Page excerpt =
■ ■ ■ ■ ■ ■ ■

If so, attach an explanation of the anticipated change, both narratively and quantitatively, and, if appropriate, state the reasons why a reasonable estimate of the results cannot be made.

 



 

Spending for our clinical trial programs and general and administrative expenses associated with being a public company decreased during the three and nine months ended September 30, 2015 compared to the same periods in 2014.  As a result, the net loss for the three and nine months ended September 30, 2015 is expected to be less than the net loss for the same periods in 2014; however, due to the continued review and related disclosure of certain of its operating expenses and related accruals, the Company is not able to provide an estimate of such loss or other results from operations at this time.

 

Notice Concerning Forward Looking Statements

 

This report contains forward-looking statements made pursuant to the safe harbor provisions of the Private Securities Litigation Reform Act of 1995, and statements regarding the Company’s clinical development of KB004 and KB003. Forward-looking statements reflect management’s current knowledge, assumptions, judgment and expectations regarding future performance or events. Although management believes that the expectations reflected in such statements are reasonable, they give no assurance that such expectations will prove to be correct and you should be aware that actual results could differ materially from those contained in the forward-looking statements. Forward-looking statements are subject to a number of risks and uncertainties including, but not limited to, the Company’s limited cash reserves and its ability to obtain additional capital on acceptable terms, or at all, including the additional capital which will be necessary to complete the clinical trials that the Company has initiated or plans to initiate; the ability of the Company to enter into one or more strategic transactions on any terms; the potential timing and outcomes of clinical studies of KB004 and KB003 undertaken now or in the future; the ability of the Company to timely source adequate supply of its development products from third party manufacturers on whom the Company depends; the potential, if any, for future development of our product candidates; the Company’s ability to successfully progress, partner or complete further development of its programs; the uncertainties inherent in clinical testing; the timing, cost and uncertainty of obtaining regulatory approvals; the Company’s ability to protect the Company’s intellectual property; competition; changes in the regulatory landscape or the imposition of regulations that affect the Company’s products; and other factors listed under “Risk Factors” in the Company’s most recent quarterly report on Form 10-Q filed with the Securities and Exchange Commission on August 10, 2015, the Annual Report on Form 10-K filed on March 16, 2015, and the Company’s other filings with the Securities and Exchange Commission.

■ ■ ■ ■ ■ ■ ■

Listed records =
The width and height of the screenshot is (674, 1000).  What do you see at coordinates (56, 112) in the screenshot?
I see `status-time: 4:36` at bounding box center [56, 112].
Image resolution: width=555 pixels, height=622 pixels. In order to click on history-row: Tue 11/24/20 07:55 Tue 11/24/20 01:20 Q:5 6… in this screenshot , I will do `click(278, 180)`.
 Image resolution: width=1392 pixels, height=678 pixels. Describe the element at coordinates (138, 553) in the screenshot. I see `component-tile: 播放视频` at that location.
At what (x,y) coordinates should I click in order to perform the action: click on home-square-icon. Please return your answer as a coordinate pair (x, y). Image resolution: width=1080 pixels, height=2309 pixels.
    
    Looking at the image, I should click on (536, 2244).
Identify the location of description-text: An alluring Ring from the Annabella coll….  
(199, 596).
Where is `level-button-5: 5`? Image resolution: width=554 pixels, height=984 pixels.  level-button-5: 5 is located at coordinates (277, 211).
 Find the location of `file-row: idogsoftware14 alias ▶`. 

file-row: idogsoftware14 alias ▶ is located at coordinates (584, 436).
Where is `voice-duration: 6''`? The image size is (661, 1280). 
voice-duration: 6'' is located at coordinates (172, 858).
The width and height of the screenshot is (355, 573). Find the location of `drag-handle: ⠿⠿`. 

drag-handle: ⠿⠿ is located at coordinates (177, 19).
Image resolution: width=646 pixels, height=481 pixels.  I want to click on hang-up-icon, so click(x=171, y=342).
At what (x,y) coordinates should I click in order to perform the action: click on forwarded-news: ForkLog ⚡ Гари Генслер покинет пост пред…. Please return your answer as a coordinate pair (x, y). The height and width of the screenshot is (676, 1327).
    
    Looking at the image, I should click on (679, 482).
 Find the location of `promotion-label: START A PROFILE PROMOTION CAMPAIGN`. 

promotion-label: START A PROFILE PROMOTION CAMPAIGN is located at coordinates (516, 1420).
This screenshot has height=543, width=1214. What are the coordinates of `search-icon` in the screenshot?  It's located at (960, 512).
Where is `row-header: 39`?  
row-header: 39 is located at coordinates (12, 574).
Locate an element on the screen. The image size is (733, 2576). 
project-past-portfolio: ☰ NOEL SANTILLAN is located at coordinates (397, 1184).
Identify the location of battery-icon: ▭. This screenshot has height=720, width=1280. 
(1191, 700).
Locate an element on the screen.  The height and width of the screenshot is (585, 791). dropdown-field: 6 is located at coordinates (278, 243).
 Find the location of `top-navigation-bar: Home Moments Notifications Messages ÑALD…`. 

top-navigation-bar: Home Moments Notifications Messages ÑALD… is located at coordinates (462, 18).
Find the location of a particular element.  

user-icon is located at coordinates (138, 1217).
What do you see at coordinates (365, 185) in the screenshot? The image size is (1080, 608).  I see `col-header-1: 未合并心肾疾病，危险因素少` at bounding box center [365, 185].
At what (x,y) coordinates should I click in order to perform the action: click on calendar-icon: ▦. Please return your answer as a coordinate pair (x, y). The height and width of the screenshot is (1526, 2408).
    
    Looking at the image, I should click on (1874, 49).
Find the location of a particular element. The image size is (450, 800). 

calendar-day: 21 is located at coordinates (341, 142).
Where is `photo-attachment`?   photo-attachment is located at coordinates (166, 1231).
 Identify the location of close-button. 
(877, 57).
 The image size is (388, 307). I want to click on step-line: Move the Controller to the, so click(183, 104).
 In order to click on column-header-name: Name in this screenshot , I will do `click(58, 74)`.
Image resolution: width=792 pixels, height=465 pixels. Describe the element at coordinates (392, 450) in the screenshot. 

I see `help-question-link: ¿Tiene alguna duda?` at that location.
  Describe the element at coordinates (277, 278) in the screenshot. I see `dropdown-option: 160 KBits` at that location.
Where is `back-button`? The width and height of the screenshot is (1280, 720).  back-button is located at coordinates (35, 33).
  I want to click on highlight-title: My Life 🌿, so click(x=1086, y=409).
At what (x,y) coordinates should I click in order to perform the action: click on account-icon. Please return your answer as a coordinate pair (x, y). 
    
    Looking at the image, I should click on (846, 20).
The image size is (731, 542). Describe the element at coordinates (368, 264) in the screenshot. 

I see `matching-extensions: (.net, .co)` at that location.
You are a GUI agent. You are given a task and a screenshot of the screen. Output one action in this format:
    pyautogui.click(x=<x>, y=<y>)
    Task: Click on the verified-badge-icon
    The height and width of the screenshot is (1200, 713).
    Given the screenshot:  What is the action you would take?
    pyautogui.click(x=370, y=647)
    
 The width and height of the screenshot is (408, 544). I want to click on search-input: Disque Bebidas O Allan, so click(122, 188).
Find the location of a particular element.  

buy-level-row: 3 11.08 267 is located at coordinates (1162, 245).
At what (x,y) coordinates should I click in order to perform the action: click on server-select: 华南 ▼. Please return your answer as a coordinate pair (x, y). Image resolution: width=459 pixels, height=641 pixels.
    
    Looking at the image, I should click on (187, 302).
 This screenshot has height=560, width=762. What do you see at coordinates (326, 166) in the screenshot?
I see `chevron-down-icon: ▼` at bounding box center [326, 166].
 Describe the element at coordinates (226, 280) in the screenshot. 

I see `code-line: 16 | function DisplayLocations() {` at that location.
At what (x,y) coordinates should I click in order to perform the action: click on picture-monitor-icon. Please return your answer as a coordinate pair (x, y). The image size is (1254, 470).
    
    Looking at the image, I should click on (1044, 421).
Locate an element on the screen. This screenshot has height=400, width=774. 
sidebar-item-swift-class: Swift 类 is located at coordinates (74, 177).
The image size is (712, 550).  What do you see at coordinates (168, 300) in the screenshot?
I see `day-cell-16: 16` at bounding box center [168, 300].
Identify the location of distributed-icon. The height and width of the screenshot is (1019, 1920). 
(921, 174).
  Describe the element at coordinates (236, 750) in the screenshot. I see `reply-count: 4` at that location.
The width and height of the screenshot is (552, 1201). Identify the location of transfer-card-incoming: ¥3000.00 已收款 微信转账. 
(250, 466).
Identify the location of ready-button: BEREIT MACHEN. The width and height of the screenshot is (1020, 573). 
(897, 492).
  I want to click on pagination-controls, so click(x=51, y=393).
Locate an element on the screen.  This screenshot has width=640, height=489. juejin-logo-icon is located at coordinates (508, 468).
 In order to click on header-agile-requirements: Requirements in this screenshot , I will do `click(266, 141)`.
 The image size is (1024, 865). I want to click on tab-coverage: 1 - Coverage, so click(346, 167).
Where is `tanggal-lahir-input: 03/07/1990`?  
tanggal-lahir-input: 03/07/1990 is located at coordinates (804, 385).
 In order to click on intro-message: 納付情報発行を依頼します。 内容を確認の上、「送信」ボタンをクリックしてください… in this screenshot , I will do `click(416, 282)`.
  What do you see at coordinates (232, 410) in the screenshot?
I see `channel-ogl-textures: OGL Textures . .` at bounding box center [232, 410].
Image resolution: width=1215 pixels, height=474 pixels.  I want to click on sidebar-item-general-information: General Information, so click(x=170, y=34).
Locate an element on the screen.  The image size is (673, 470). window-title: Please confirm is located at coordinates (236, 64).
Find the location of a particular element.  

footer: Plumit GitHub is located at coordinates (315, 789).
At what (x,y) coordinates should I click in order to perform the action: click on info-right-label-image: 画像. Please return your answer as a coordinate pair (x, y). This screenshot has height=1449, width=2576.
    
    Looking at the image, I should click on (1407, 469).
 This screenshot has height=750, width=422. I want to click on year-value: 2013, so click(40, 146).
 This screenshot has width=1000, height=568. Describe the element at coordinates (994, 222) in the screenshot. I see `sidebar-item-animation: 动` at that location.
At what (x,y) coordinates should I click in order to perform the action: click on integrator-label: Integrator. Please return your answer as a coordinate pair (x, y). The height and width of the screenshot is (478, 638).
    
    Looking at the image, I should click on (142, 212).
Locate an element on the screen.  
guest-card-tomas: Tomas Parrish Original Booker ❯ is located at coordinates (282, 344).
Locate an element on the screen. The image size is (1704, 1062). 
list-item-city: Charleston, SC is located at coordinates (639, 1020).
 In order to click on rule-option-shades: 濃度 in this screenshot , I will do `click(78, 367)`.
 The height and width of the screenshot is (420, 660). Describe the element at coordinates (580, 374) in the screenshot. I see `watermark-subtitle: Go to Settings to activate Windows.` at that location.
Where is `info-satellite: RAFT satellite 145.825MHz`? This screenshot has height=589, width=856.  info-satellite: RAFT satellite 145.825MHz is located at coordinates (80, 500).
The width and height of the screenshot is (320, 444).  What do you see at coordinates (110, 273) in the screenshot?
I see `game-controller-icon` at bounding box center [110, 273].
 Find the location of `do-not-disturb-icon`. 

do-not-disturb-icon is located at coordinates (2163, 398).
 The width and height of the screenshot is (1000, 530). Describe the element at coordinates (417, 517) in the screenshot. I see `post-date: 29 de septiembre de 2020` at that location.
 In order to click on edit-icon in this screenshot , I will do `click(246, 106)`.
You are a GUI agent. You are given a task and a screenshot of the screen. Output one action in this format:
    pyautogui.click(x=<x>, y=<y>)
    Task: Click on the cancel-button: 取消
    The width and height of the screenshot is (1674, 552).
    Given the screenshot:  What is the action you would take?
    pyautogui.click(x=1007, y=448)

■ ■ ■ ■ ■ ■ ■

Questions on the material =
**A)** Reproduce word for word the stretch of the filing excerpt from "Spending for our" through "at this time.".
**B)** Extend the filing excerpt on the company's expected losses and forward-looking statements, beginning after its last sentence.
The listing above comes from a separate source and has no connection to the filing excerpt.

List of answers =
**A)**
Spending for our clinical trial programs and general and administrative expenses associated with being a public company decreased during the three and nine months ended September 30, 2015 compared to the same periods in 2014.  As a result, the net loss for the three and nine months ended September 30, 2015 is expected to be less than the net loss for the same periods in 2014; however, due to the continued review and related disclosure of certain of its operating expenses and related accruals, the Company is not able to provide an estimate of such loss or other results from operations at this time.

**B)**
 

All forward-looking statements are expressly qualified in their entirety by this cautionary notice. You are cautioned not to place undue reliance on any forward-looking statements, which speak only as of the date of this report. The Company has no obligation, and expressly disclaims any obligation to update, revise or correct any of the forward-looking statements, whether as a result of new information, future events or otherwise.

 

KaloBios Pharmaceuticals, Inc.


(Name of Registrant as Specified in Charter)

 

has caused this notification to be signed on its behalf by the undersigned hereunto duly authorized.

 

Date

November 9 , 2015

 

By

/s/ Herb C. Cross, Interim Chief Executive Officer
and Chief Financial Officer

 

INSTRUCTION: The form may be signed by an executive officer of the registrant or by any other duly authorized representative. The name and title of the person signing the form shall be typed or printed beneath the signature. If the statement is signed on behalf of the registrant by an authorized representative (other than an executive officer), evidence of the representative’s authority to sign on behalf of the registrant shall be filed with the form.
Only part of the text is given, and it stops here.